**Task:** Please return every line of the listing. Keep each one exact.
═════ Records for the task
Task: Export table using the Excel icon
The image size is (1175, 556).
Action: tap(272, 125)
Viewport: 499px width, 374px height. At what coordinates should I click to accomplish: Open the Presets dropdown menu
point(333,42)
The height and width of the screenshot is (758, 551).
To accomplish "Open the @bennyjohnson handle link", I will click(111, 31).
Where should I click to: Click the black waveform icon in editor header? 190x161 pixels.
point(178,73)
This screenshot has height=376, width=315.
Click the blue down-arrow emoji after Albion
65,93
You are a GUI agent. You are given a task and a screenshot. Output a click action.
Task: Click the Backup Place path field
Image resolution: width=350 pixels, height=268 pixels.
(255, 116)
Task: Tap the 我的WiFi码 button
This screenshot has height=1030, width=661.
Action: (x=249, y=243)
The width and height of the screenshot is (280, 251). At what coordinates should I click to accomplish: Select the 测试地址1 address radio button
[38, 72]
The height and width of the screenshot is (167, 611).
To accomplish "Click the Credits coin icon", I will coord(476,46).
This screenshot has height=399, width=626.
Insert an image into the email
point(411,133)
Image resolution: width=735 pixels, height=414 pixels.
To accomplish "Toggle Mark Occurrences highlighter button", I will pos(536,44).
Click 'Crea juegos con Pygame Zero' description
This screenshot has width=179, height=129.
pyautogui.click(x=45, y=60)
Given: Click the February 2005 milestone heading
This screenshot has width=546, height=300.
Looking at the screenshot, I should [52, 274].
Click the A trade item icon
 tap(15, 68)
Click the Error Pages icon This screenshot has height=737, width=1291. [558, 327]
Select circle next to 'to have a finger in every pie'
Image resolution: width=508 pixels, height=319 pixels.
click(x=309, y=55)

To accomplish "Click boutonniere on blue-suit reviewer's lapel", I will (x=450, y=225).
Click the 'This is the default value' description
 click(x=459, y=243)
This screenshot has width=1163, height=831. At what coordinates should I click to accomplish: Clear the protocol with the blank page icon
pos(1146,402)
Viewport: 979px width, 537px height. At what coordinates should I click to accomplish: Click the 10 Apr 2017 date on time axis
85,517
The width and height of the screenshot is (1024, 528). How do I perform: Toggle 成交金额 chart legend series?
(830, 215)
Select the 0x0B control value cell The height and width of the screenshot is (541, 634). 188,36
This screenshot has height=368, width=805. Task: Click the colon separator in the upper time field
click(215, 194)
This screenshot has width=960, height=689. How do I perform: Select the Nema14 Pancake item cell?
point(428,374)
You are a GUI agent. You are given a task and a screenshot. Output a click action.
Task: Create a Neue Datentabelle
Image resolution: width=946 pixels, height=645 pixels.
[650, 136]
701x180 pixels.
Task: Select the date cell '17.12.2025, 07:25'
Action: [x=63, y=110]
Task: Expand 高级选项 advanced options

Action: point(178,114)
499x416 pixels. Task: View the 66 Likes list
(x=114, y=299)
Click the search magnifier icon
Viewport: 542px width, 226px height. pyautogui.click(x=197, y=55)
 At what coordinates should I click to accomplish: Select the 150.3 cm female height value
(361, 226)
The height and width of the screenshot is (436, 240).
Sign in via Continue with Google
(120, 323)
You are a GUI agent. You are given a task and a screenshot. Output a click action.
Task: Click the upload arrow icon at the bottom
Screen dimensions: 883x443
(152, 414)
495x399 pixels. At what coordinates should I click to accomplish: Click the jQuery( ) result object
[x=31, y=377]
══════════
**Exercise output:**
Task: Export table using the Excel icon
The image size is (1175, 556).
Action: tap(272, 125)
Viewport: 499px width, 374px height. At what coordinates should I click to accomplish: Open the Presets dropdown menu
point(333,42)
The height and width of the screenshot is (758, 551).
To accomplish "Open the @bennyjohnson handle link", I will click(111, 31).
Where should I click to: Click the black waveform icon in editor header? 190x161 pixels.
point(178,73)
This screenshot has height=376, width=315.
Click the blue down-arrow emoji after Albion
65,93
You are a GUI agent. You are given a task and a screenshot. Output a click action.
Task: Click the Backup Place path field
Image resolution: width=350 pixels, height=268 pixels.
(255, 116)
Task: Tap the 我的WiFi码 button
This screenshot has height=1030, width=661.
Action: (x=249, y=243)
The width and height of the screenshot is (280, 251). At what coordinates should I click to accomplish: Select the 测试地址1 address radio button
[38, 72]
The height and width of the screenshot is (167, 611).
To accomplish "Click the Credits coin icon", I will coord(476,46).
This screenshot has height=399, width=626.
Insert an image into the email
point(411,133)
Image resolution: width=735 pixels, height=414 pixels.
To accomplish "Toggle Mark Occurrences highlighter button", I will pos(536,44).
Click 'Crea juegos con Pygame Zero' description
This screenshot has width=179, height=129.
pyautogui.click(x=45, y=60)
Given: Click the February 2005 milestone heading
This screenshot has width=546, height=300.
Looking at the screenshot, I should [52, 274].
Click the A trade item icon
 tap(15, 68)
Click the Error Pages icon This screenshot has height=737, width=1291. [558, 327]
Select circle next to 'to have a finger in every pie'
Image resolution: width=508 pixels, height=319 pixels.
click(x=309, y=55)

To accomplish "Click boutonniere on blue-suit reviewer's lapel", I will (x=450, y=225).
Click the 'This is the default value' description
 click(x=459, y=243)
This screenshot has width=1163, height=831. At what coordinates should I click to accomplish: Clear the protocol with the blank page icon
pos(1146,402)
Viewport: 979px width, 537px height. At what coordinates should I click to accomplish: Click the 10 Apr 2017 date on time axis
85,517
The width and height of the screenshot is (1024, 528). How do I perform: Toggle 成交金额 chart legend series?
(830, 215)
Select the 0x0B control value cell The height and width of the screenshot is (541, 634). 188,36
This screenshot has height=368, width=805. Task: Click the colon separator in the upper time field
click(215, 194)
This screenshot has width=960, height=689. How do I perform: Select the Nema14 Pancake item cell?
point(428,374)
You are a GUI agent. You are given a task and a screenshot. Output a click action.
Task: Create a Neue Datentabelle
Image resolution: width=946 pixels, height=645 pixels.
[650, 136]
701x180 pixels.
Task: Select the date cell '17.12.2025, 07:25'
Action: [x=63, y=110]
Task: Expand 高级选项 advanced options

Action: point(178,114)
499x416 pixels. Task: View the 66 Likes list
(x=114, y=299)
Click the search magnifier icon
Viewport: 542px width, 226px height. pyautogui.click(x=197, y=55)
 At what coordinates should I click to accomplish: Select the 150.3 cm female height value
(361, 226)
The height and width of the screenshot is (436, 240).
Sign in via Continue with Google
(120, 323)
You are a GUI agent. You are given a task and a screenshot. Output a click action.
Task: Click the upload arrow icon at the bottom
Screen dimensions: 883x443
(152, 414)
495x399 pixels. At what coordinates should I click to accomplish: Click the jQuery( ) result object
[x=31, y=377]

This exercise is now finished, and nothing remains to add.